Kedua: Membaca Al-Fatihah itu hanya diwajibkan pada dua rakaat pertama, sedangkan pada rakaat ketiga pada shalat Maghrib, dan dua rakaat terakhir pada shalat isya’ dan Ashar kalau mau bacalah. bila tidak, bacalah Tasbih,atau diam. Boleh meninggalkan basmalah, karena ia tidak termasuk bagian dari surat. Dan tidak disunnahkan membacanya dengan keras atau pelan. Orang yang shalat sendiri ia boleh memilih, apakah mau didengar sendiri (membaca dengan perlahan) atau mau didengar orang lain (membaca dengan keras), dan bila suka membaca secara sembunyi-sembunyi, bacalah dengannya.[5]

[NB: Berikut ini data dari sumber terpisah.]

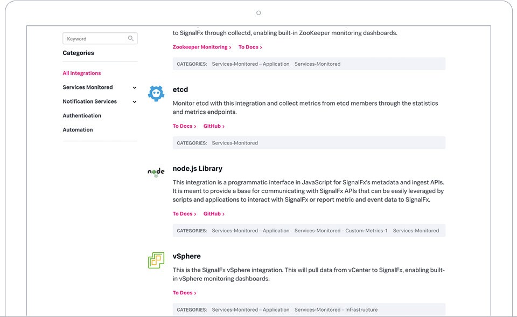Click the etcd integration title
517x317 pixels.
(x=180, y=89)
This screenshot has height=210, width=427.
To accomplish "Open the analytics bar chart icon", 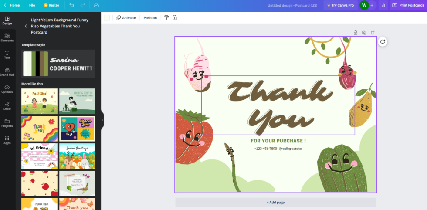I will 383,5.
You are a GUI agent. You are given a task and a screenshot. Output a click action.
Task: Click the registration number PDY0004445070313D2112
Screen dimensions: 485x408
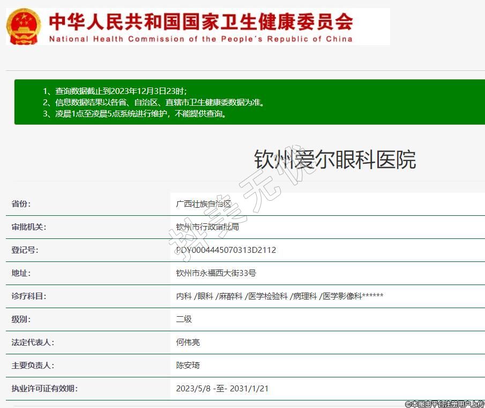[x=226, y=250]
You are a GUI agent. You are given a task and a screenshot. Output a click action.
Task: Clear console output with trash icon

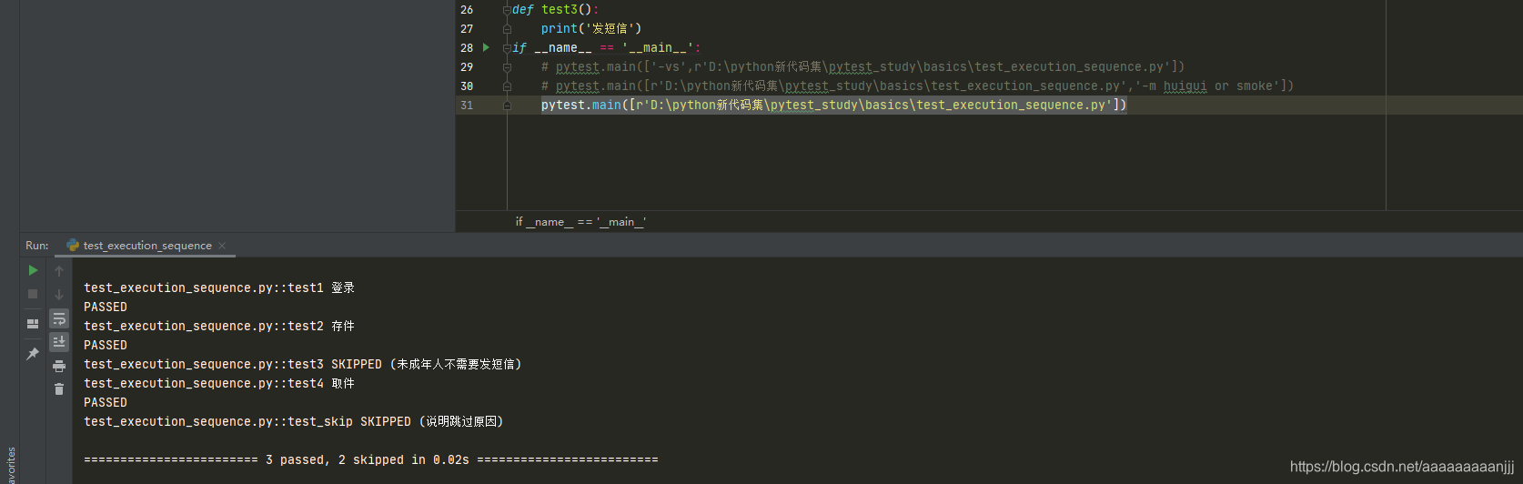click(59, 389)
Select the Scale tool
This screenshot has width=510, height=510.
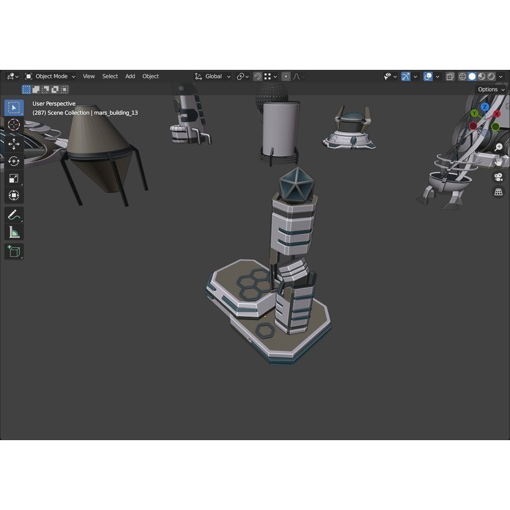(x=14, y=178)
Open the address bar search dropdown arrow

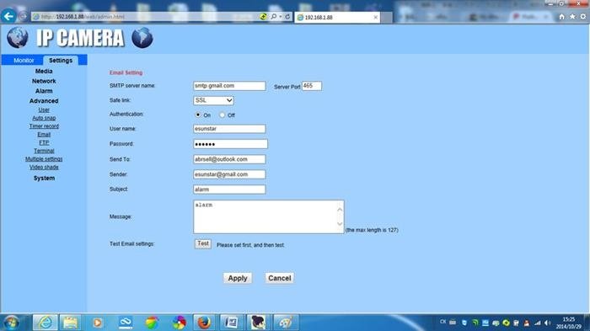(x=281, y=17)
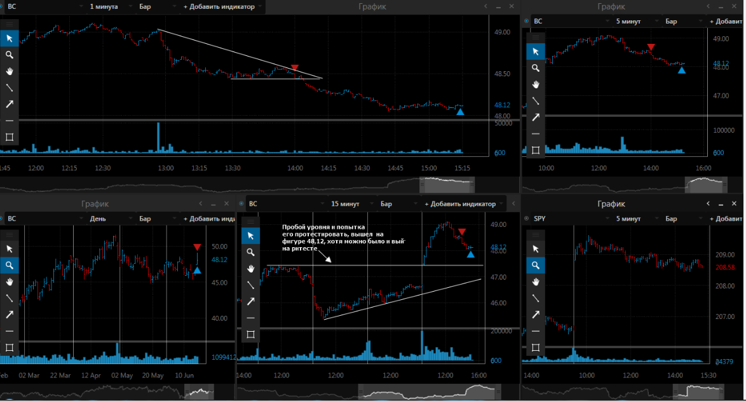Click '+ Добавить индикатор' in 15-minute chart
Viewport: 746px width, 401px height.
[x=460, y=203]
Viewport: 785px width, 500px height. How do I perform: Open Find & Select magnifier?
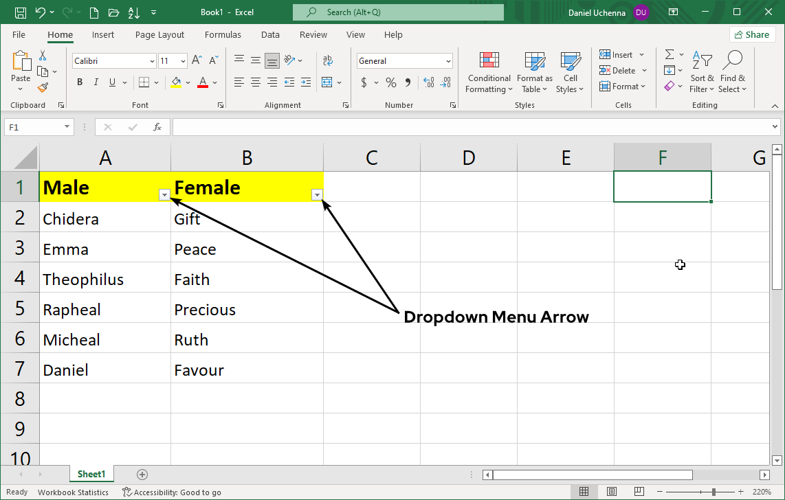point(733,72)
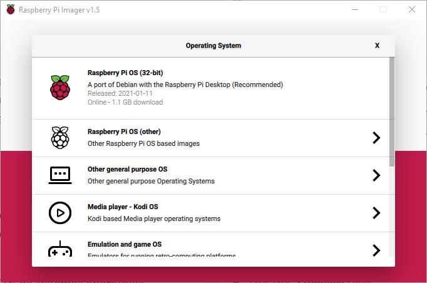The image size is (427, 283).
Task: Choose the 'Raspberry Pi OS (other)' label
Action: point(124,131)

Ulama  Hanafiyah berpendapat bahwa makmum tidak wajib membaca fatihah, baik pada shalat  sir  maupun salat  jahar. Kalaupun makmum membacanya, makruh tahrim. Sarkhasi berkata: “ menurut pendapat beberapa orang sahabat, salat makmum itu rusak, Diantara sahabat nabi yang berpendapat demikian adalah Zaid bin Sabit dan Sa’ad bin abi Waqas.” Dalam syarah al-hidayah, diceritakan bahwa Muhammad (seorang sahabat Abu Hanifah) berpendapat  bahwa makmum lebih baik tidak membaca fatihah untuk ihtiath.[6]

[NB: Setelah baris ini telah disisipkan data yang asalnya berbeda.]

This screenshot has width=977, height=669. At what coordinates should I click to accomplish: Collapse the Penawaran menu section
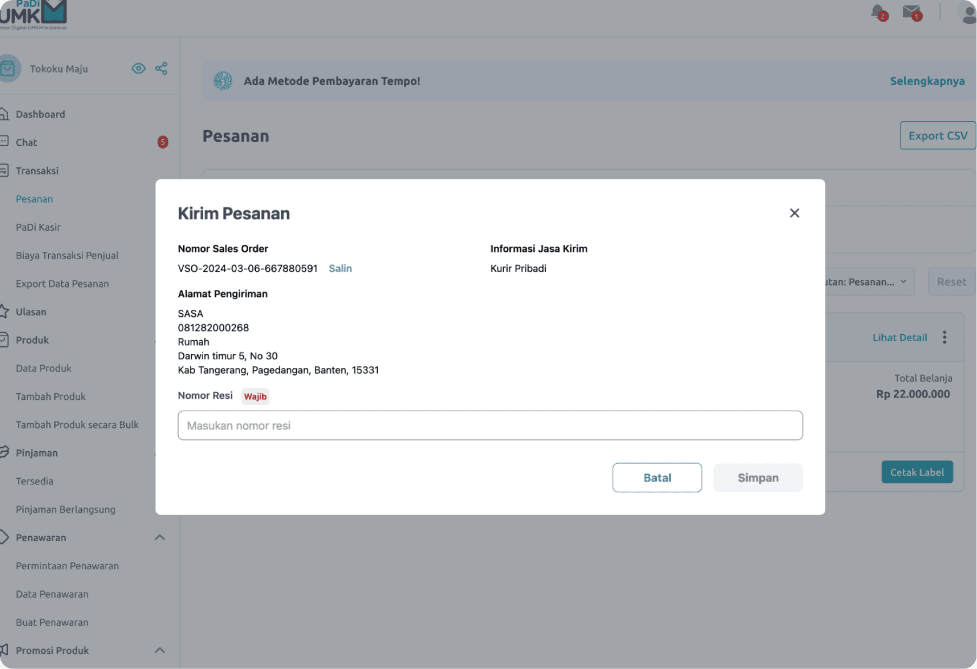click(x=160, y=537)
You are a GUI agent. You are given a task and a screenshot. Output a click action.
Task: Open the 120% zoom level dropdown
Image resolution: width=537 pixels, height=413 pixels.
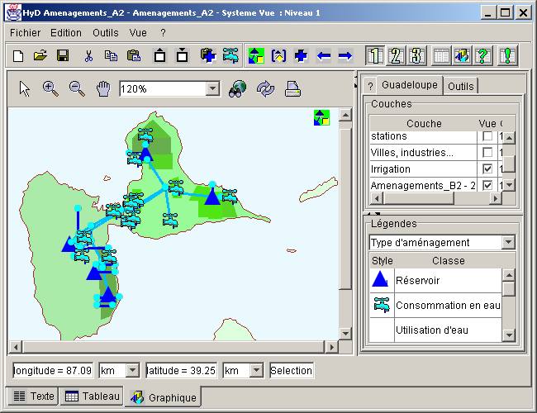click(212, 89)
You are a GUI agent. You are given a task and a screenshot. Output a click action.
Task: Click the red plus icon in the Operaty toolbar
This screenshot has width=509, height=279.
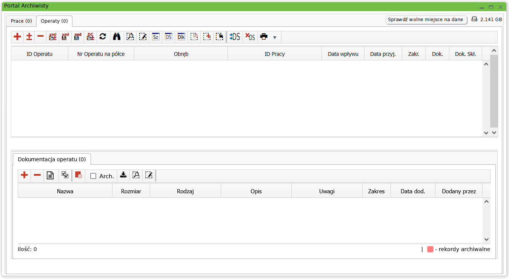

Ulama Hanafiyah mengambil dari quran surat al-araf 7-204, artinya: “Dan apabila dibacakan quran, maka dengarlah dan diamlah, mudah-mudahan kamu sekalian mendapat rahmat.” Ulama Hanafiyah mengambil hadis yang diantaranya diriwayatkan oleh Abu Hanifah dari Abdullah bin Syaddad dari Jabir ra. Dari Nabi saw beliau bersabda: “barang siapa salat dibelakang imam, maka bacaan imam adalah juga bacaannya.”Adapun qiyas, maka mereka mengatakan: ”Andaikata membaca fatihah itu wajib atas makmum, tentulah tidak gugur dari orang masbuq, sebagaimana juga rukun-rukun yang lain. Lalu mereka mengqiyaskan bacaan makmum kepada bacaan masbuq, mengenai gugurnya hukum membaca, maka berarti ia tidak disyariatkan dan mengerjakan yang tidak disyariatkan adalah makruh.[7]
C.       Hukum Makmum Membaca Al-fatihah Menurut Imam Madzhab
Setelah mengetahui perbedaan pendapat imam madzhab tentang hukum membaca surat Al-fatihah dalam sholat, mereka juga berbeda pendapat tentang hukum makmum membaca Al-fatihah. Berikut perbedaan para imam madzhab mengenai hal tersebut:
1.    Hanafiyyah
Menurut ulama hanafiyyah, Al-Kasani (w. 587 H), menuliskan di dalam kitabnya Badai Ash-Shanai fi Tartib Asy-Syarai sebagai berikut :
فأما المقتدي فلا قراءة عليه عندنا
”Menurut madzhab kami, Seorang makmum tidak wajib membaca al Fatihah”.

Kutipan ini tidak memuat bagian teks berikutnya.